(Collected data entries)
• • • •

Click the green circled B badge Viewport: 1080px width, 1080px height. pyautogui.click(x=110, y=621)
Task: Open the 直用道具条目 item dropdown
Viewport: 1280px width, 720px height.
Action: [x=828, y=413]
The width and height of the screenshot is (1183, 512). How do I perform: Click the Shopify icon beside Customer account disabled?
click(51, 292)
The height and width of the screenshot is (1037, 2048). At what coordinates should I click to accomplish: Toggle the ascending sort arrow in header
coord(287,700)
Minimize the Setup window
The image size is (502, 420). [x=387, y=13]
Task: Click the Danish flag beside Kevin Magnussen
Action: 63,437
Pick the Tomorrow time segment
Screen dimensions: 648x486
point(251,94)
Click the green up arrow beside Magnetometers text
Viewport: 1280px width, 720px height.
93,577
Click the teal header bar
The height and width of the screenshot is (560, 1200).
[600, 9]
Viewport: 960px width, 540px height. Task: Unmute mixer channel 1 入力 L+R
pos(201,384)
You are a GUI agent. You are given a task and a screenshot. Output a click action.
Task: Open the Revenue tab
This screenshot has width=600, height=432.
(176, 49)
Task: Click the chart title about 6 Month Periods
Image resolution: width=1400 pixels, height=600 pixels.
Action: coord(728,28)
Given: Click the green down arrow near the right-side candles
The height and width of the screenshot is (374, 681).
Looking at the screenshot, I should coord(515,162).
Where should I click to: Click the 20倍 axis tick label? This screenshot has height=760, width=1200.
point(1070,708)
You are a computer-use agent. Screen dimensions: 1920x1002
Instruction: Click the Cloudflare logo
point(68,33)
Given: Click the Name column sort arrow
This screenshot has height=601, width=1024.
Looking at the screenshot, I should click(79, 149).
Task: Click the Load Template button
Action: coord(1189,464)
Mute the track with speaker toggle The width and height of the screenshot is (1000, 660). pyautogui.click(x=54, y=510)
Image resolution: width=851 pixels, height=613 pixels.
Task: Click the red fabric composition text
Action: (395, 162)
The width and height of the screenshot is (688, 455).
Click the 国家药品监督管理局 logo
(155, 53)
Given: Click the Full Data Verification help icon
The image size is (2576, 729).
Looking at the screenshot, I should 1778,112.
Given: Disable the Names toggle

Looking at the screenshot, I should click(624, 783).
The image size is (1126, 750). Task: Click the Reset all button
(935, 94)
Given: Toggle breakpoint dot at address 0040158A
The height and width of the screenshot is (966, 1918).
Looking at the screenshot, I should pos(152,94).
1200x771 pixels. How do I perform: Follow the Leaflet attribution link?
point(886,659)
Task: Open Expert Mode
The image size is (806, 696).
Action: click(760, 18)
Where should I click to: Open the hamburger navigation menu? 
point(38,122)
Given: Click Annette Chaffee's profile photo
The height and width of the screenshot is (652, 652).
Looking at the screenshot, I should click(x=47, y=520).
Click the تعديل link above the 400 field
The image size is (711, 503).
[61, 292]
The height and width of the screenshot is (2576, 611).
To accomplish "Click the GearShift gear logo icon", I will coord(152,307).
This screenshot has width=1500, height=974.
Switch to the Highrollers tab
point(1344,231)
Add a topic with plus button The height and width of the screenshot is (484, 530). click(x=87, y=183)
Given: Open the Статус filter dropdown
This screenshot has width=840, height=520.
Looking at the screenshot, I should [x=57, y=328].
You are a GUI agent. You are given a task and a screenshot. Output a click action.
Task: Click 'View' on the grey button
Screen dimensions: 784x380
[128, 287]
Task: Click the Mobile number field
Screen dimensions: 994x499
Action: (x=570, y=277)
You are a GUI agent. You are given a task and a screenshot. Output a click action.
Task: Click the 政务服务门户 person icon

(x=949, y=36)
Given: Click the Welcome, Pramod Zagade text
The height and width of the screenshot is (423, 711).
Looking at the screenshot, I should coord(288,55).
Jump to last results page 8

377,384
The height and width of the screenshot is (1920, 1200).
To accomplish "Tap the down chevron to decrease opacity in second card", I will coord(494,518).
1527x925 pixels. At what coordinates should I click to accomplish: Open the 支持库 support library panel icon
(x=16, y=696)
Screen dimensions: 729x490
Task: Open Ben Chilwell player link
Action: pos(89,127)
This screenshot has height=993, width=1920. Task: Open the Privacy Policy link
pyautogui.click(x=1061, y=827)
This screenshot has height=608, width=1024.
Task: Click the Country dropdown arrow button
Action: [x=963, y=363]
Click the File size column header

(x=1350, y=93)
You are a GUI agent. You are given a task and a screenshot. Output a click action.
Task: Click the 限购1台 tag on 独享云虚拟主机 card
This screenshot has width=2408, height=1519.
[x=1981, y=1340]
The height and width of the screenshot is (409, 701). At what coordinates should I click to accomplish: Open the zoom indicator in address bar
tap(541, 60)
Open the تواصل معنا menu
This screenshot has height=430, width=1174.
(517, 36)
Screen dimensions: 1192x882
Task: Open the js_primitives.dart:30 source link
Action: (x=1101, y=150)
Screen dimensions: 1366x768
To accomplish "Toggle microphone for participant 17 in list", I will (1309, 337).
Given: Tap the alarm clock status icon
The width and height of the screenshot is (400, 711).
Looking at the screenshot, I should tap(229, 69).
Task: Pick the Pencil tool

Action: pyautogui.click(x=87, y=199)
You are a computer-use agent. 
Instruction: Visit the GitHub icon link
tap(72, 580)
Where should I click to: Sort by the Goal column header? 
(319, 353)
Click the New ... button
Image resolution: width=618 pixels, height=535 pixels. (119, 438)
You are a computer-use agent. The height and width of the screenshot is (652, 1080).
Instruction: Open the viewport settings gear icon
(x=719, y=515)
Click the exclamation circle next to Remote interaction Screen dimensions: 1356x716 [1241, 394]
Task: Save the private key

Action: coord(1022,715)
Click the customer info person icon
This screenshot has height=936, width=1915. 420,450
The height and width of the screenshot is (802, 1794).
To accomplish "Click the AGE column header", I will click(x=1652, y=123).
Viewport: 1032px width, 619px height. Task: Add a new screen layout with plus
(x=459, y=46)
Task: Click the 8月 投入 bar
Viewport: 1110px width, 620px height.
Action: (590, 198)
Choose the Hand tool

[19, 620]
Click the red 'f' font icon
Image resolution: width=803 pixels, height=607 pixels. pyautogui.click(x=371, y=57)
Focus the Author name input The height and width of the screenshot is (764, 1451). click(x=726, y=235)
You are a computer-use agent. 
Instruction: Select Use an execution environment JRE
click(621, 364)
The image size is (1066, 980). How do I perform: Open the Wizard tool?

• • • •

◆ What needs to be done: The data above should be reproduced in full, word for word.

◆ Exercise output:
Click the green circled B badge Viewport: 1080px width, 1080px height. pyautogui.click(x=110, y=621)
Task: Open the 直用道具条目 item dropdown
Viewport: 1280px width, 720px height.
Action: [x=828, y=413]
The width and height of the screenshot is (1183, 512). How do I perform: Click the Shopify icon beside Customer account disabled?
click(51, 292)
The height and width of the screenshot is (1037, 2048). At what coordinates should I click to accomplish: Toggle the ascending sort arrow in header
coord(287,700)
Minimize the Setup window
The image size is (502, 420). [x=387, y=13]
Task: Click the Danish flag beside Kevin Magnussen
Action: 63,437
Pick the Tomorrow time segment
Screen dimensions: 648x486
point(251,94)
Click the green up arrow beside Magnetometers text
Viewport: 1280px width, 720px height.
93,577
Click the teal header bar
The height and width of the screenshot is (560, 1200).
[600, 9]
Viewport: 960px width, 540px height. Task: Unmute mixer channel 1 入力 L+R
pos(201,384)
You are a GUI agent. You are given a task and a screenshot. Output a click action.
Task: Open the Revenue tab
This screenshot has width=600, height=432.
(176, 49)
Task: Click the chart title about 6 Month Periods
Image resolution: width=1400 pixels, height=600 pixels.
Action: coord(728,28)
Given: Click the green down arrow near the right-side candles
The height and width of the screenshot is (374, 681).
Looking at the screenshot, I should coord(515,162).
Where should I click to: Click the 20倍 axis tick label? This screenshot has height=760, width=1200.
point(1070,708)
You are a computer-use agent. Screen dimensions: 1920x1002
Instruction: Click the Cloudflare logo
point(68,33)
Given: Click the Name column sort arrow
This screenshot has height=601, width=1024.
Looking at the screenshot, I should click(79, 149).
Task: Click the Load Template button
Action: coord(1189,464)
Mute the track with speaker toggle The width and height of the screenshot is (1000, 660). pyautogui.click(x=54, y=510)
Image resolution: width=851 pixels, height=613 pixels.
Task: Click the red fabric composition text
Action: (395, 162)
The width and height of the screenshot is (688, 455).
Click the 国家药品监督管理局 logo
(155, 53)
Given: Click the Full Data Verification help icon
The image size is (2576, 729).
Looking at the screenshot, I should 1778,112.
Given: Disable the Names toggle

Looking at the screenshot, I should click(624, 783).
The image size is (1126, 750). Task: Click the Reset all button
(935, 94)
Given: Toggle breakpoint dot at address 0040158A
The height and width of the screenshot is (966, 1918).
Looking at the screenshot, I should pos(152,94).
1200x771 pixels. How do I perform: Follow the Leaflet attribution link?
point(886,659)
Task: Open Expert Mode
The image size is (806, 696).
Action: click(760, 18)
Where should I click to: Open the hamburger navigation menu? 
point(38,122)
Given: Click Annette Chaffee's profile photo
The height and width of the screenshot is (652, 652).
Looking at the screenshot, I should click(x=47, y=520).
Click the تعديل link above the 400 field
The image size is (711, 503).
[61, 292]
The height and width of the screenshot is (2576, 611).
To accomplish "Click the GearShift gear logo icon", I will coord(152,307).
This screenshot has width=1500, height=974.
Switch to the Highrollers tab
point(1344,231)
Add a topic with plus button The height and width of the screenshot is (484, 530). click(x=87, y=183)
Given: Open the Статус filter dropdown
This screenshot has width=840, height=520.
Looking at the screenshot, I should [x=57, y=328].
You are a GUI agent. You are given a task and a screenshot. Output a click action.
Task: Click 'View' on the grey button
Screen dimensions: 784x380
[128, 287]
Task: Click the Mobile number field
Screen dimensions: 994x499
Action: (x=570, y=277)
You are a GUI agent. You are given a task and a screenshot. Output a click action.
Task: Click the 政务服务门户 person icon

(x=949, y=36)
Given: Click the Welcome, Pramod Zagade text
The height and width of the screenshot is (423, 711).
Looking at the screenshot, I should coord(288,55).
Jump to last results page 8

377,384
The height and width of the screenshot is (1920, 1200).
To accomplish "Tap the down chevron to decrease opacity in second card", I will coord(494,518).
1527x925 pixels. At what coordinates should I click to accomplish: Open the 支持库 support library panel icon
(x=16, y=696)
Screen dimensions: 729x490
Task: Open Ben Chilwell player link
Action: pos(89,127)
This screenshot has height=993, width=1920. Task: Open the Privacy Policy link
pyautogui.click(x=1061, y=827)
This screenshot has height=608, width=1024.
Task: Click the Country dropdown arrow button
Action: [x=963, y=363]
Click the File size column header

(x=1350, y=93)
You are a GUI agent. You are given a task and a screenshot. Output a click action.
Task: Click the 限购1台 tag on 独享云虚拟主机 card
This screenshot has width=2408, height=1519.
[x=1981, y=1340]
The height and width of the screenshot is (409, 701). At what coordinates should I click to accomplish: Open the zoom indicator in address bar
tap(541, 60)
Open the تواصل معنا menu
This screenshot has height=430, width=1174.
(517, 36)
Screen dimensions: 1192x882
Task: Open the js_primitives.dart:30 source link
Action: (x=1101, y=150)
Screen dimensions: 1366x768
To accomplish "Toggle microphone for participant 17 in list", I will (1309, 337).
Given: Tap the alarm clock status icon
The width and height of the screenshot is (400, 711).
Looking at the screenshot, I should tap(229, 69).
Task: Pick the Pencil tool

Action: pyautogui.click(x=87, y=199)
You are a computer-use agent. 
Instruction: Visit the GitHub icon link
tap(72, 580)
Where should I click to: Sort by the Goal column header? 
(319, 353)
Click the New ... button
Image resolution: width=618 pixels, height=535 pixels. (119, 438)
You are a computer-use agent. The height and width of the screenshot is (652, 1080).
Instruction: Open the viewport settings gear icon
(x=719, y=515)
Click the exclamation circle next to Remote interaction Screen dimensions: 1356x716 [1241, 394]
Task: Save the private key

Action: coord(1022,715)
Click the customer info person icon
This screenshot has height=936, width=1915. 420,450
The height and width of the screenshot is (802, 1794).
To accomplish "Click the AGE column header", I will click(x=1652, y=123).
Viewport: 1032px width, 619px height. Task: Add a new screen layout with plus
(x=459, y=46)
Task: Click the 8月 投入 bar
Viewport: 1110px width, 620px height.
Action: (590, 198)
Choose the Hand tool

[19, 620]
Click the red 'f' font icon
Image resolution: width=803 pixels, height=607 pixels. pyautogui.click(x=371, y=57)
Focus the Author name input The height and width of the screenshot is (764, 1451). click(x=726, y=235)
You are a computer-use agent. 
Instruction: Select Use an execution environment JRE
click(621, 364)
The image size is (1066, 980). How do I perform: Open the Wizard tool?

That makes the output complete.